The expected response is the full set of records, unchanged.

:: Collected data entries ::
════════
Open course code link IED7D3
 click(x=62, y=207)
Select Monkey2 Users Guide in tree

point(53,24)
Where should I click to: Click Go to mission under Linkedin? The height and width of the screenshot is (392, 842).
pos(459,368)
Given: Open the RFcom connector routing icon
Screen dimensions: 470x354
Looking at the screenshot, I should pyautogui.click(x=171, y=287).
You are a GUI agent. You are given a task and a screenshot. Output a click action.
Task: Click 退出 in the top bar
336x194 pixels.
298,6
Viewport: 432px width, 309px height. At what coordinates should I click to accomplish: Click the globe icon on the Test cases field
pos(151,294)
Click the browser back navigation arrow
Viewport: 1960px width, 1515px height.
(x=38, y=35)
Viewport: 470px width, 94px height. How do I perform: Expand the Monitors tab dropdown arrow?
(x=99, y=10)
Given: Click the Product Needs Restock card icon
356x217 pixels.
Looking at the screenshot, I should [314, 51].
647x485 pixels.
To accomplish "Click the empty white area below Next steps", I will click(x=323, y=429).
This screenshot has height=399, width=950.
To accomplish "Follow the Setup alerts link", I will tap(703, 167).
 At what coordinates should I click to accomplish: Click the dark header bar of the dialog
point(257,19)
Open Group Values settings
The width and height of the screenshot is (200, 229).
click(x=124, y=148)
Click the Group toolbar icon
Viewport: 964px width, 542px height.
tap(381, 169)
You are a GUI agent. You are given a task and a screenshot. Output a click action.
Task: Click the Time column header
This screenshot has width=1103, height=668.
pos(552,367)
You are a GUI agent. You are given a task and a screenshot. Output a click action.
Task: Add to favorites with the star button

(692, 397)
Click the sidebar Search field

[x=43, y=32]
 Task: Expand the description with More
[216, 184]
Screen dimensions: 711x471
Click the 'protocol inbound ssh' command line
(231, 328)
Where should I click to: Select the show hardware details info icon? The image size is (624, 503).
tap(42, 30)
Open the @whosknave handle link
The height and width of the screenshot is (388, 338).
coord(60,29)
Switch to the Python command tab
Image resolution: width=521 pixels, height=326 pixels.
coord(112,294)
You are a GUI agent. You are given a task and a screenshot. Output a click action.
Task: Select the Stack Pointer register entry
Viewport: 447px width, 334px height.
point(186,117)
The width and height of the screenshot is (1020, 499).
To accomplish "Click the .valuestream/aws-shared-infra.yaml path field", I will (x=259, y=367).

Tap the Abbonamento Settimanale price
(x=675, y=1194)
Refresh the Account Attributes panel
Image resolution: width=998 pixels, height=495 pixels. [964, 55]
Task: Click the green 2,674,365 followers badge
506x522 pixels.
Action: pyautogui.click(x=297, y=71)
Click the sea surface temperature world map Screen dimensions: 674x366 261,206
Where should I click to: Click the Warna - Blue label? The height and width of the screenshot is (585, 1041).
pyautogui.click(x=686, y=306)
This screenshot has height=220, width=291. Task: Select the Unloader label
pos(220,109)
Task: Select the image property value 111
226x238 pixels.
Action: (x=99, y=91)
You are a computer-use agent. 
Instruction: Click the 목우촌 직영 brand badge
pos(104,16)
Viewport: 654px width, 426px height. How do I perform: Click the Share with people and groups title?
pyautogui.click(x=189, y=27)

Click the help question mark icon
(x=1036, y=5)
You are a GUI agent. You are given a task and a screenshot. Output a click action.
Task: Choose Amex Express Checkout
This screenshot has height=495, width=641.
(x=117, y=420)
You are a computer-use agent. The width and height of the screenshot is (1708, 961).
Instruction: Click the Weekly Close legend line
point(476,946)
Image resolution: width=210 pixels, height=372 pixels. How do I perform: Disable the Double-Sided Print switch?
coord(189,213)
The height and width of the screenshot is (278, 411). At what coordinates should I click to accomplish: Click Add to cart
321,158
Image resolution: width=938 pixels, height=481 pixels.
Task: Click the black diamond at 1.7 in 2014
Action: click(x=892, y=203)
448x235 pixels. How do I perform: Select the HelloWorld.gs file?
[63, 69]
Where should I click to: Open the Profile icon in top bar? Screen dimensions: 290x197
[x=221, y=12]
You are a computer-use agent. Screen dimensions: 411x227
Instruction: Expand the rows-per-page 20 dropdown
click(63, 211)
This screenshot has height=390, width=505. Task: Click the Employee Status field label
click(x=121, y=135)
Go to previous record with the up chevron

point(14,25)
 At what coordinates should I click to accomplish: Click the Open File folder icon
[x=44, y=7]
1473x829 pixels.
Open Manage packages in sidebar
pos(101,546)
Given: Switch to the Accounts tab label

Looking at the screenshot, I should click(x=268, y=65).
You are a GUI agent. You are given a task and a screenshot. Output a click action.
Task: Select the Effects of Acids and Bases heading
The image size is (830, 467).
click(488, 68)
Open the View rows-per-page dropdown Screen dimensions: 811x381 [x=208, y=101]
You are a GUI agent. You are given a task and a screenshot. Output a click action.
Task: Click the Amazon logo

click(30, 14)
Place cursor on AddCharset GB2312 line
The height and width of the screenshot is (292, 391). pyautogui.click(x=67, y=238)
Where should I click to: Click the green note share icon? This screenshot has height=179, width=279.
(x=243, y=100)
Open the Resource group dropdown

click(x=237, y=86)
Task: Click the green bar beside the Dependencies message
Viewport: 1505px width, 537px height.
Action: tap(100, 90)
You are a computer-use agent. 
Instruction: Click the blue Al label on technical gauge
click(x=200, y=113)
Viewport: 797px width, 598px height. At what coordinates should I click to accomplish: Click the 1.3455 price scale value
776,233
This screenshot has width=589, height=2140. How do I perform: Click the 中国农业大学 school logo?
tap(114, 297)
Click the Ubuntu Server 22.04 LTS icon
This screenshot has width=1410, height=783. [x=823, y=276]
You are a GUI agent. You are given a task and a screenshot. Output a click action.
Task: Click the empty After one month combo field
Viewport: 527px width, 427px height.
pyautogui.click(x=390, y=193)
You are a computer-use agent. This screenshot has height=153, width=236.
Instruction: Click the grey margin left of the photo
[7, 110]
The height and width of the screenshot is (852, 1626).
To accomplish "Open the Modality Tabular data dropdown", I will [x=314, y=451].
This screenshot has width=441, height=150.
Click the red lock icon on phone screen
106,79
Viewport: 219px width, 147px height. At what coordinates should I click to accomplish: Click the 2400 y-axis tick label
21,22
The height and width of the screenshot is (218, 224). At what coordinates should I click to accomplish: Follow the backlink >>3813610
════════
:: Output of the task ::
Open course code link IED7D3
 click(x=62, y=207)
Select Monkey2 Users Guide in tree

point(53,24)
Where should I click to: Click Go to mission under Linkedin? The height and width of the screenshot is (392, 842).
pos(459,368)
Given: Open the RFcom connector routing icon
Screen dimensions: 470x354
Looking at the screenshot, I should pyautogui.click(x=171, y=287).
You are a GUI agent. You are given a task and a screenshot. Output a click action.
Task: Click 退出 in the top bar
336x194 pixels.
298,6
Viewport: 432px width, 309px height. At what coordinates should I click to accomplish: Click the globe icon on the Test cases field
pos(151,294)
Click the browser back navigation arrow
Viewport: 1960px width, 1515px height.
(x=38, y=35)
Viewport: 470px width, 94px height. How do I perform: Expand the Monitors tab dropdown arrow?
(x=99, y=10)
Given: Click the Product Needs Restock card icon
356x217 pixels.
Looking at the screenshot, I should [314, 51].
647x485 pixels.
To accomplish "Click the empty white area below Next steps", I will click(x=323, y=429).
This screenshot has height=399, width=950.
To accomplish "Follow the Setup alerts link", I will tap(703, 167).
 At what coordinates should I click to accomplish: Click the dark header bar of the dialog
point(257,19)
Open Group Values settings
The width and height of the screenshot is (200, 229).
click(x=124, y=148)
Click the Group toolbar icon
Viewport: 964px width, 542px height.
tap(381, 169)
You are a GUI agent. You are given a task and a screenshot. Output a click action.
Task: Click the Time column header
This screenshot has width=1103, height=668.
pos(552,367)
You are a GUI agent. You are given a task and a screenshot. Output a click action.
Task: Add to favorites with the star button

(692, 397)
Click the sidebar Search field

[x=43, y=32]
 Task: Expand the description with More
[216, 184]
Screen dimensions: 711x471
Click the 'protocol inbound ssh' command line
(231, 328)
Where should I click to: Select the show hardware details info icon? The image size is (624, 503).
tap(42, 30)
Open the @whosknave handle link
The height and width of the screenshot is (388, 338).
coord(60,29)
Switch to the Python command tab
Image resolution: width=521 pixels, height=326 pixels.
coord(112,294)
You are a GUI agent. You are given a task and a screenshot. Output a click action.
Task: Select the Stack Pointer register entry
Viewport: 447px width, 334px height.
point(186,117)
The width and height of the screenshot is (1020, 499).
To accomplish "Click the .valuestream/aws-shared-infra.yaml path field", I will (x=259, y=367).

Tap the Abbonamento Settimanale price
(x=675, y=1194)
Refresh the Account Attributes panel
Image resolution: width=998 pixels, height=495 pixels. [964, 55]
Task: Click the green 2,674,365 followers badge
506x522 pixels.
Action: pyautogui.click(x=297, y=71)
Click the sea surface temperature world map Screen dimensions: 674x366 261,206
Where should I click to: Click the Warna - Blue label? The height and width of the screenshot is (585, 1041).
pyautogui.click(x=686, y=306)
This screenshot has height=220, width=291. Task: Select the Unloader label
pos(220,109)
Task: Select the image property value 111
226x238 pixels.
Action: (x=99, y=91)
You are a computer-use agent. 
Instruction: Click the 목우촌 직영 brand badge
pos(104,16)
Viewport: 654px width, 426px height. How do I perform: Click the Share with people and groups title?
pyautogui.click(x=189, y=27)

Click the help question mark icon
(x=1036, y=5)
You are a GUI agent. You are given a task and a screenshot. Output a click action.
Task: Choose Amex Express Checkout
This screenshot has height=495, width=641.
(x=117, y=420)
You are a computer-use agent. The width and height of the screenshot is (1708, 961).
Instruction: Click the Weekly Close legend line
point(476,946)
Image resolution: width=210 pixels, height=372 pixels. How do I perform: Disable the Double-Sided Print switch?
coord(189,213)
The height and width of the screenshot is (278, 411). At what coordinates should I click to accomplish: Click Add to cart
321,158
Image resolution: width=938 pixels, height=481 pixels.
Task: Click the black diamond at 1.7 in 2014
Action: click(x=892, y=203)
448x235 pixels. How do I perform: Select the HelloWorld.gs file?
[63, 69]
Where should I click to: Open the Profile icon in top bar? Screen dimensions: 290x197
[x=221, y=12]
You are a computer-use agent. Screen dimensions: 411x227
Instruction: Expand the rows-per-page 20 dropdown
click(63, 211)
This screenshot has height=390, width=505. Task: Click the Employee Status field label
click(x=121, y=135)
Go to previous record with the up chevron

point(14,25)
 At what coordinates should I click to accomplish: Click the Open File folder icon
[x=44, y=7]
1473x829 pixels.
Open Manage packages in sidebar
pos(101,546)
Given: Switch to the Accounts tab label

Looking at the screenshot, I should click(x=268, y=65).
You are a GUI agent. You are given a task and a screenshot. Output a click action.
Task: Select the Effects of Acids and Bases heading
The image size is (830, 467).
click(488, 68)
Open the View rows-per-page dropdown Screen dimensions: 811x381 [x=208, y=101]
You are a GUI agent. You are given a task and a screenshot. Output a click action.
Task: Click the Amazon logo

click(30, 14)
Place cursor on AddCharset GB2312 line
The height and width of the screenshot is (292, 391). pyautogui.click(x=67, y=238)
Where should I click to: Click the green note share icon? This screenshot has height=179, width=279.
(x=243, y=100)
Open the Resource group dropdown

click(x=237, y=86)
Task: Click the green bar beside the Dependencies message
Viewport: 1505px width, 537px height.
Action: tap(100, 90)
You are a computer-use agent. 
Instruction: Click the blue Al label on technical gauge
click(x=200, y=113)
Viewport: 797px width, 598px height. At what coordinates should I click to accomplish: Click the 1.3455 price scale value
776,233
This screenshot has width=589, height=2140. How do I perform: Click the 中国农业大学 school logo?
tap(114, 297)
Click the Ubuntu Server 22.04 LTS icon
This screenshot has width=1410, height=783. [x=823, y=276]
You are a GUI agent. You are given a task and a screenshot. Output a click action.
Task: Click the empty After one month combo field
Viewport: 527px width, 427px height.
pyautogui.click(x=390, y=193)
You are a computer-use agent. This screenshot has height=153, width=236.
Instruction: Click the grey margin left of the photo
[7, 110]
The height and width of the screenshot is (852, 1626).
To accomplish "Open the Modality Tabular data dropdown", I will [x=314, y=451].
This screenshot has width=441, height=150.
Click the red lock icon on phone screen
106,79
Viewport: 219px width, 147px height. At what coordinates should I click to accomplish: Click the 2400 y-axis tick label
21,22
The height and width of the screenshot is (218, 224). At what coordinates should I click to accomplish: Follow the backlink >>3813610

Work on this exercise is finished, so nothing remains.